Tuesday, 30 September 2008


Clubs? Next month? Alriiight.

Some truly hexagonal dope to tell you about in Manchester's bopsheds and flashtunnels during October and I'm not talking about the milked-till-tender cash cow, The Warehouse Project, neither. Far more promising is Drowned in Sound's new monthly Tuesday night 'DiScover' showcase at The Death Institute's flush new music hall, which starts with Wild Beasts, Cats In Paris and The Long Blondes DJs amongst others on 28 October.

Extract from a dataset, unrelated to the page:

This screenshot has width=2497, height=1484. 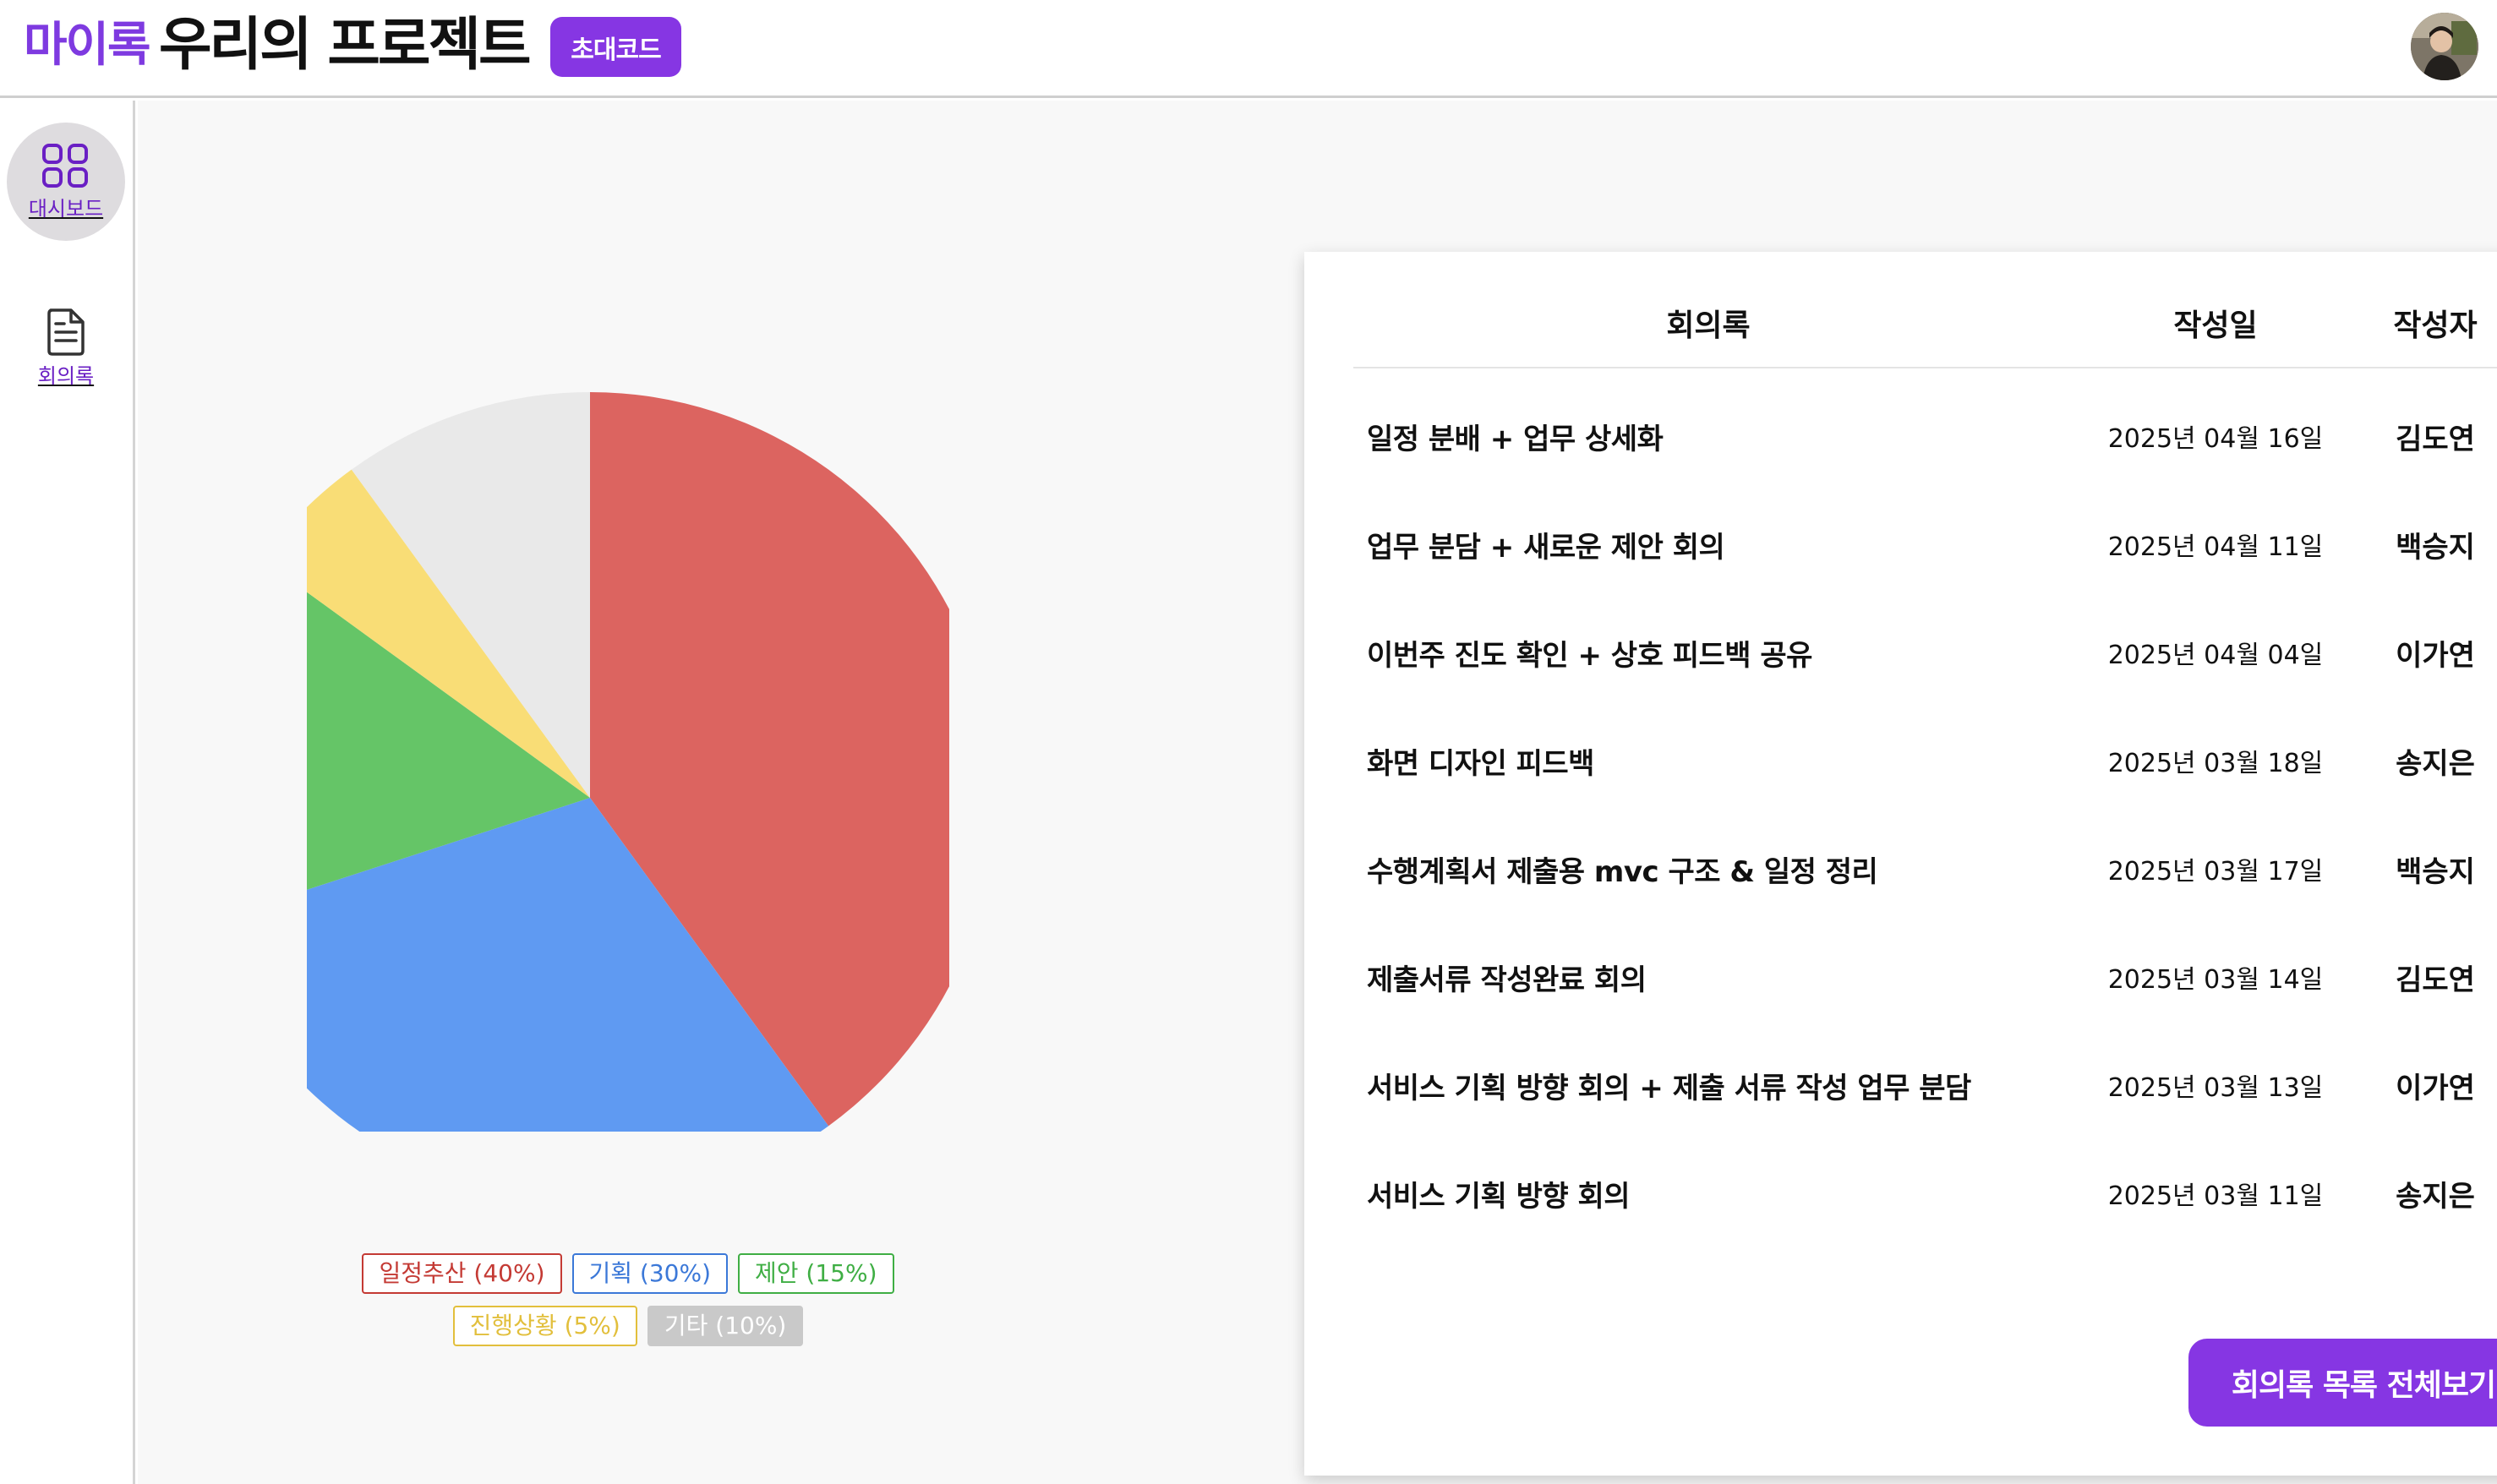 I want to click on sidebar-item-minutes: 회의록, so click(x=66, y=347).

Last Monday saw the first of this term's monthly Super Super magazine vs Monday Murkage club night at One Central Street. One New Ears mainstay was quoted as stating it was “quite good actually...[with] party anthems aplenty”. The next is set for 13 October with Skepta. Entrance is free if you turn up with a haircut*.
But the main event last week was on Wednesday, which saw the opening night of the weekly 'Now Wave'. Designed as a maturer, less prannock stricken offshoot to their Up The Racket franchise, its promoters deserve credit for enlisting some more than decent bands to play at The Deaf Institute, including Pivot (this week), Holy Fuck & Errors (next week) and Abe Vigoda (3 Dec).

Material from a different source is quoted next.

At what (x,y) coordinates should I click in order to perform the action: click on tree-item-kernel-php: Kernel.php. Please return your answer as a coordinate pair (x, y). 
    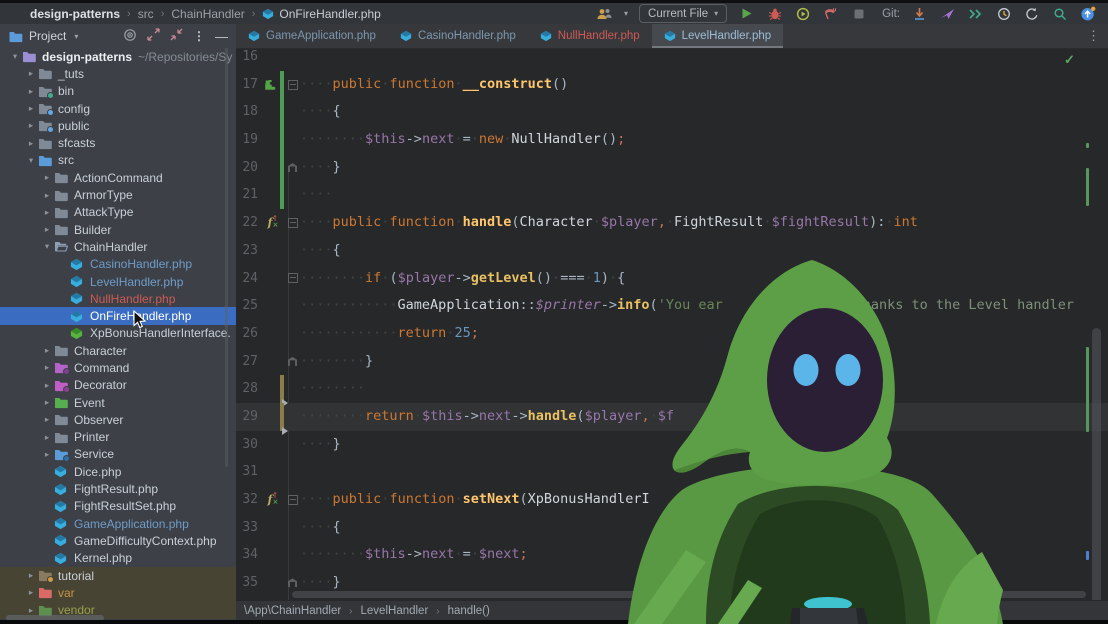
    Looking at the image, I should click on (118, 558).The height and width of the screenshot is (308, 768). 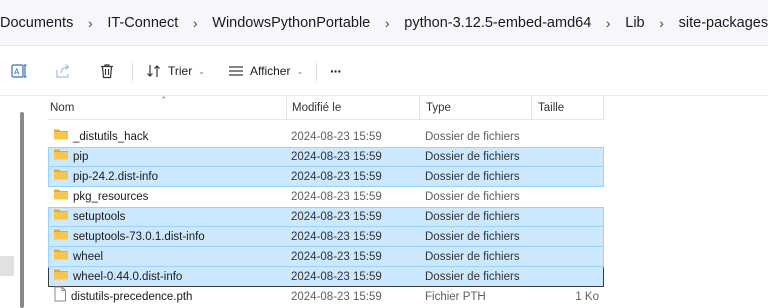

Last week S.C.U.M kicked off proceedings with a set of thrilling, flashing, confident darkwave rambunctiousness, only for Ipso Facto to follow with an instantly forgettable thirty minutes of drabwave. Which left a bad taste in the mouth only bettered by the weariful DJing which displayed next to no correlation to the live music that had just been showcased. In fact it was about a minute into LOTP's 'Focker' being played at the wrong speed that we avowed to pull our finger out and take New Ears' DJing excursions beyond the fifteen minutes afforded us at Big Hands earlier this year. So if you want us to play your jamboree, coke party, box social or bahmitzfa just message us. No really. We promise to play Pictureplane.

Pictureplane - 'Flashion you designed my mind'.mp3

*Unconfirmed at time of posting.

Words: SS


Billy iDle said...

When you say 'with a haircut' how do you mean? Do you have to bring a wig under your arm, or turn up with someone with a 'haircut'. Or are you trying to suggest that if people dress snappy and rock up to the door and say 'i'm with super super' they'll get in free?

Man, I really need a haircut.

Anonymous said...

Mate you have one.

You don't get Robert Smith autograph hunters hassling you for no reason.